OBJECTIVE: The microbiome provides a critical layer of protection against infection with bacterial pathogens. This protection is accomplished through a variety of mechanisms, including interference with pathogen growth and adherence to host cells. In terms of immune defense, another way to prevent pathogens from establishing infections is by limiting the availability of nutrients, referred to as nutritional immunity. Restricting pathogen access to iron is a central component of this approach. Here, we uncovered an example where these two strategies intersect to impede infection with the respiratory tract bacterial pathogen Haemophilus influenzae. Specifically, we find that a non-pathogenic (commensal) bacterium closely related to H. influenzae called Haemophilus haemolyticus improves protection against H. influenzae by limiting the ability of this pathogen to access iron.

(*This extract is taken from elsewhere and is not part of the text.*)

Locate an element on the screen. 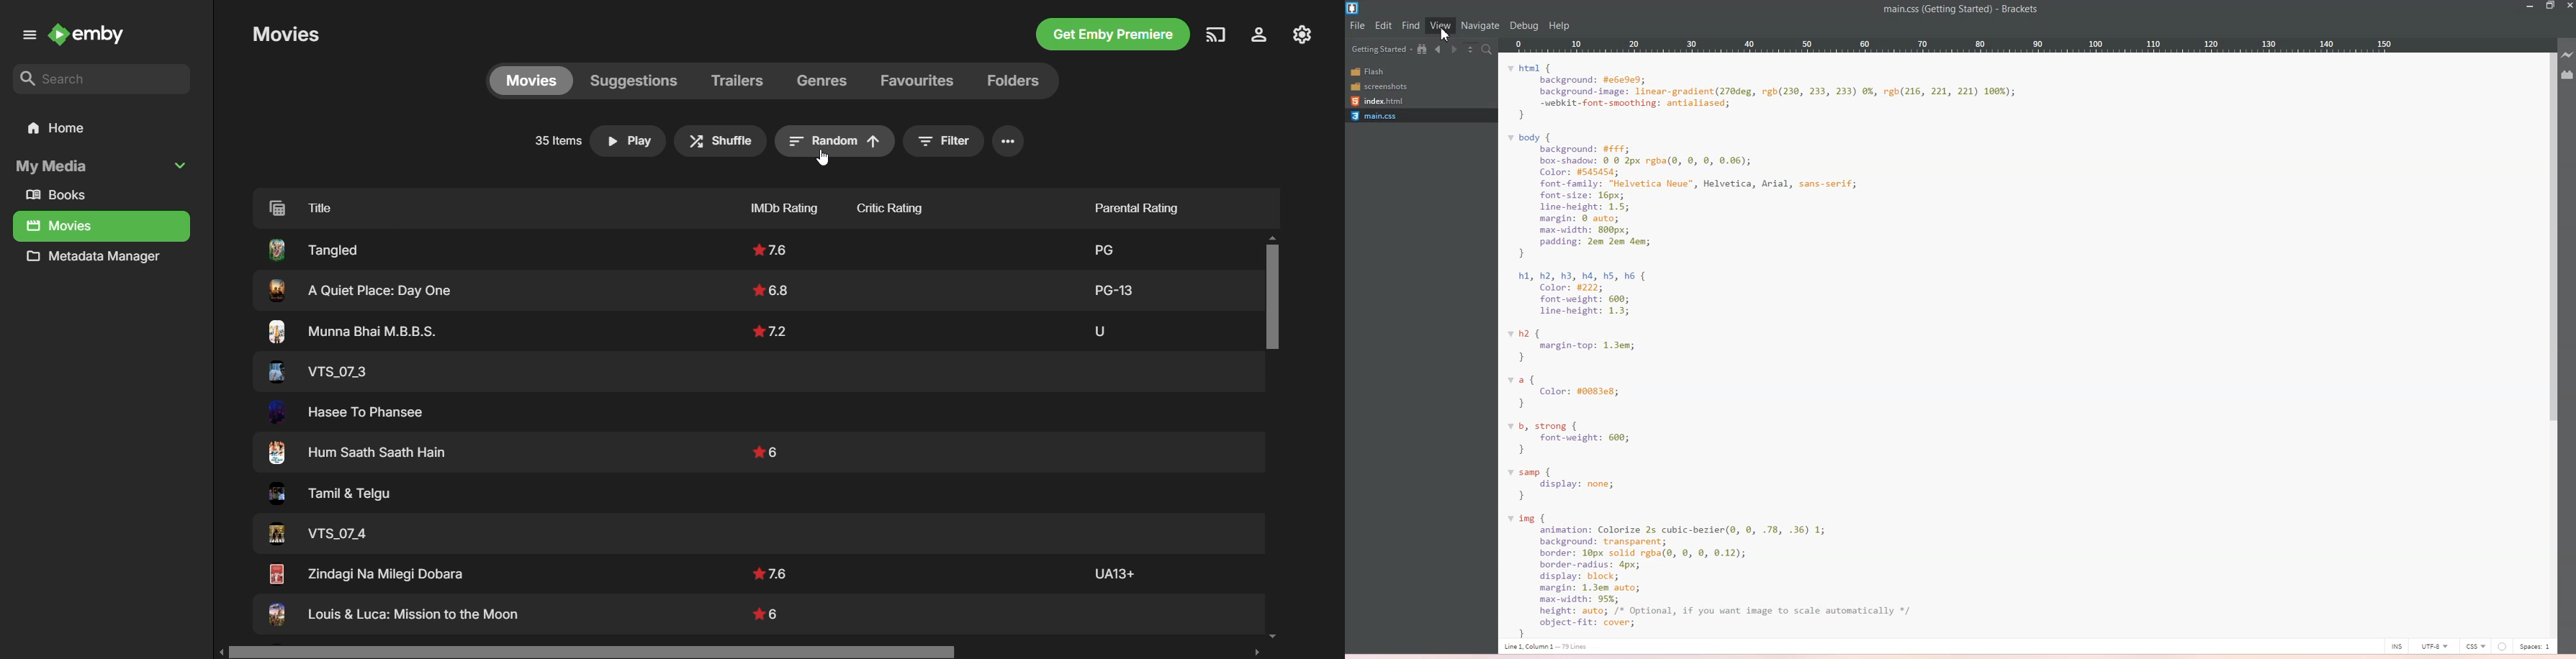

These findings suggest that beneficial members of the microbiome improve protection against pathogen infection by effectively contributing to host nutritional immunity.
OBJECTIVE: The microbiome provides a critical layer of protection against infection with bacterial pathogens. This protection is accomplished through a variety of mechanisms, including interference with pathogen growth and adherence to host cells. In terms of immune defense, another way to prevent pathogens from establishing infections is by limiting the availability of nutrients, referred to as nutritional immunity. Restricting pathogen access to iron is a central component of this approach. Here, we uncovered an example where these two strategies intersect to impede infection with the respiratory tract bacterial pathogen Haemophilus influenzae. Specifically, we find that a non-pathogenic (commensal) bacterium closely related to H. influenzae called Haemophilus haemolyticus improves protection against H. influenzae by limiting the ability of this pathogen to access iron. These findings suggest that beneficial members of the microbiome improve protection against pathogen infection by effectively contributing to host nutritional immunity.
摘要:
铁的获取是决定病原体定植和感染成功的关键特征。从宿主中清除铁的病原体必须与微生物组的其他成员竞争,同样竞争有限的生物可利用铁库,通常以血红素的形式。在这项研究中,我们确定了一个有益的作用血红素结合蛋白血友病产生的非致病性细菌溶血嗜血杆菌(Hpl)对其近亲,机会性呼吸道病原体不可分型流感嗜血杆菌(NTHi)。使用鼠标模型,我们发现,溶血嗜血杆菌暴露前显著减少了NTHi在上呼吸道的定植,并以Hpl依赖性方式损害了肺的NTHi感染.Further,用重组Hpl治疗足以降低NTHi的气道负担,而不加重肺免疫病理学或全身性炎症。相反,中性粒细胞趋化因子CXCL2,肺髓过氧化物酶,在Hpl处理的小鼠中,血清促炎细胞因子IL-6和TNFα较低。机械上,嗜血杆菌通过Hpl的表达抑制NTHi的生长和对人呼吸道上皮细胞的粘附,重组Hpl可以概括这些作用。一起,这些发现表明血红素通过非致病性螯合,产生Hpl的溶血嗜血杆菌对NTHi定植和感染具有保护性。重要微生物组为防止细菌病原体感染提供了关键的保护层。这种保护是通过各种机制来实现的,包括干扰病原体生长和对宿主细胞的粘附。在免疫防御方面,防止病原体感染的另一种方法是限制营养素的可用性,被称为营养免疫。限制病原体接触铁是这种方法的核心组成部分。这里,我们发现了一个例子,其中这两种策略相交,以阻止呼吸道细菌病原体流感嗜血杆菌感染。具体来说,我们发现,一种与流感嗜血杆菌密切相关的非致病性(共生)细菌,称为溶血嗜血杆菌,通过限制该病原体获取铁的能力来改善对流感嗜血杆菌的保护。这些发现表明,微生物组的有益成员通过有效促进宿主营养免疫来改善对病原体感染的保护。